13 thoughts on “Save Excel Table to JSON File using VBA and VBA-JSON”

  1. Interesting article, thank you for sharing it. It’s a good approach for Excel and json conversion. I have found also this solution on the internet https://dev-bay.com/json-to-excel/ which also works good – but here one question about that, is it a good approach to flatter JSON like this tool does?

  2. This code works really well, but I’m running into issues with large amounts of data. Are there limitations on file size or numbers of rows in an Excel file?

  3. Hi. When I try to convert Dates into JSON, it returns output based on UTC time.
    For example: I am in Eastern time Canada. I converted dates that were in ET but the output came out as UTC time. So the values are different than what was there eon the excel file. Was this a conscious effort?

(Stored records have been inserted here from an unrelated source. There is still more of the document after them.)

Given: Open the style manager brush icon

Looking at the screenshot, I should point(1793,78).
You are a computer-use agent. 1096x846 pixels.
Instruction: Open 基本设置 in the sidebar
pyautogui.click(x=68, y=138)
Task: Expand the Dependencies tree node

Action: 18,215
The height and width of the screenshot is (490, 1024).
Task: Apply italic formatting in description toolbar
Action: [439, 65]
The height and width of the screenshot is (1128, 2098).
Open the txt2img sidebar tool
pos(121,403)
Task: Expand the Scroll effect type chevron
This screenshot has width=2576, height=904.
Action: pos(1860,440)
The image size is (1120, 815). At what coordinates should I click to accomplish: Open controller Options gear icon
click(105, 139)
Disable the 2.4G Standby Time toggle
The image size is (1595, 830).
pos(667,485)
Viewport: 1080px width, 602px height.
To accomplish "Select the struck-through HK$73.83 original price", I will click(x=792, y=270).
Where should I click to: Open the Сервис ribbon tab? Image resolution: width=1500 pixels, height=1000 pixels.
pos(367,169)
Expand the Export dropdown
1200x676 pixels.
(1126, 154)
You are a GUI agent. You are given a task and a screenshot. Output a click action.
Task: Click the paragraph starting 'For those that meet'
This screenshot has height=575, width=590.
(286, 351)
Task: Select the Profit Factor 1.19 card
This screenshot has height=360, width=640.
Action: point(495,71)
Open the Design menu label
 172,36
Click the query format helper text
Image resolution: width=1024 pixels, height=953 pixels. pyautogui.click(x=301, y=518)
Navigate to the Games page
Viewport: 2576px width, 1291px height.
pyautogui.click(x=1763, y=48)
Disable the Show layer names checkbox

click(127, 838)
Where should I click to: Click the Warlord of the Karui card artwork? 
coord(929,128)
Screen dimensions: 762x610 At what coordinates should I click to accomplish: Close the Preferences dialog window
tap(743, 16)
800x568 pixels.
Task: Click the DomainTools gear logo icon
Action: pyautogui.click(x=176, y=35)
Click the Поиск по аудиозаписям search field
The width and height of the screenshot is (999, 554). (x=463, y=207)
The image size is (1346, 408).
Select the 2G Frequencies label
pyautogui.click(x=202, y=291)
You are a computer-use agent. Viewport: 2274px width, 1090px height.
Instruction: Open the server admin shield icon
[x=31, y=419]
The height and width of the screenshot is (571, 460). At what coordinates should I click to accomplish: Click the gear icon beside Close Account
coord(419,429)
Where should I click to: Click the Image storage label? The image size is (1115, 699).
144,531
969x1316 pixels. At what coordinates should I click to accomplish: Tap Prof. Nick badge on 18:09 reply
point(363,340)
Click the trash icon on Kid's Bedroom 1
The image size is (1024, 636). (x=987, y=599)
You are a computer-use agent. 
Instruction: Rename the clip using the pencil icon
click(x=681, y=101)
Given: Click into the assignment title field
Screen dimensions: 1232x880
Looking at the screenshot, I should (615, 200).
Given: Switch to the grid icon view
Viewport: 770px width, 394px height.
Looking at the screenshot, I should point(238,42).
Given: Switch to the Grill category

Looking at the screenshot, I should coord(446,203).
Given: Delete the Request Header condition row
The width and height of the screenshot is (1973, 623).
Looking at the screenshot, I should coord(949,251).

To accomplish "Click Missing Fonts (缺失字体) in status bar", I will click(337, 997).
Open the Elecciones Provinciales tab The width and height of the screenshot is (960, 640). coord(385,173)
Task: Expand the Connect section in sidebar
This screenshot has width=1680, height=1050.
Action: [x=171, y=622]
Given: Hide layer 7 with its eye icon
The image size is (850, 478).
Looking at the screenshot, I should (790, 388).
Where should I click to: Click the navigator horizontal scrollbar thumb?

    1. Generally that is how Excel stores dates. I’m surprised you got a formatted date at all, and not just an integer timestamp to be honest. I don’t see any option in VBA-JSON to address that so you could play around with Excel but this may be something you need to run another script on your output on to fix. I don’t have experience using this with dates unfortunately.

  4. I am not sure what I am doing wrong but I followed everything to a T and I get a ;

    Run-time error ‘9’: Subscript out of range

    For Each c In ActiveSheet.ListObjects(1).HeaderRowRange.Cells

    Is highlighted in Yellow.

    Any idea what I could be doing wrong?

    Using Microsoft® Excel® for Microsoft 365 MSO (16.0.14228.20200) 32-bit

    1. Are you certain that your data is formatted as part of an Excel table? If not, you will have to convert it to a table first. Otherwise, you won’t have any list objects, meaning it can’t find list object one.

    2. You need your data to be in a table. Go to insert -> table -> select the area with your data and click ok. Try generating the Json again. It should work!!!!

  5. This was very helpful thank you. I would like to add to my code though. How would I be able to convert the hyperlinks in my excel file through VBA to have them be a part of my JSON?

  6. Great tutorial. Really loved the micro explanations everywhere. Helps people like myself who learned via sink or swim.

    I am trying to do a very specific thing… export to nested json. The output is very specific (NFT metadata) and requires a list of attributes to be an defined array of names and values. It’s something like this:

    {“title”:”TITLE”,”description”:”The \”Description\” of the thing.”,attributes:[{“name”:”collection”,”value”:”classic v1″},{“name”:”power”,”value”:”9001″,”type”:”number”}],”type”:”proton”,”additionalFiles”:[“FILEPATH1″,”FILEPATH2″],”royalties”:”1000″}

    Then that row would need to be exported as its own json file using a leading zeros format based on the ID column.

    The only successful implementation I have seen (without multiple file export) was NiftyKit’s done in Google Sheets with gs code, but gs (and JS derivatives in general) doesn’t convert well to vba for use with my data. They use dots in the header row to signify how to nest the data. For instance, “attributes.0.name” defines “name” in the 0th array of attributes… {…”attributes”:[…{…”name”:”_NAME_”…}_(=[0])…]…}

    I’m not sure if the library is set up to handle that sort of mess, but if you could point me the right functions to use, that would be helpful. For more I formation on this style of metadata, check out OpenSea’s docs on the topic.

    1. As far as I know you can create that JSON structure in VBA and then just use ConvertToJson on it. If you aren’t sure how to represent it in VBA, write a mock JSON first with the format you want, import it using the same library, and check how it represented it.

      Tough part here is probably representation in Excel. Sometimes you would need multiple tables to represent data like this. Another way to go about it, which is essentially a one-to-many relationship is just to duplicate the data in the table. So Title, description, name, value, etc is all a column and title is just re-printed for each row. Best of luck.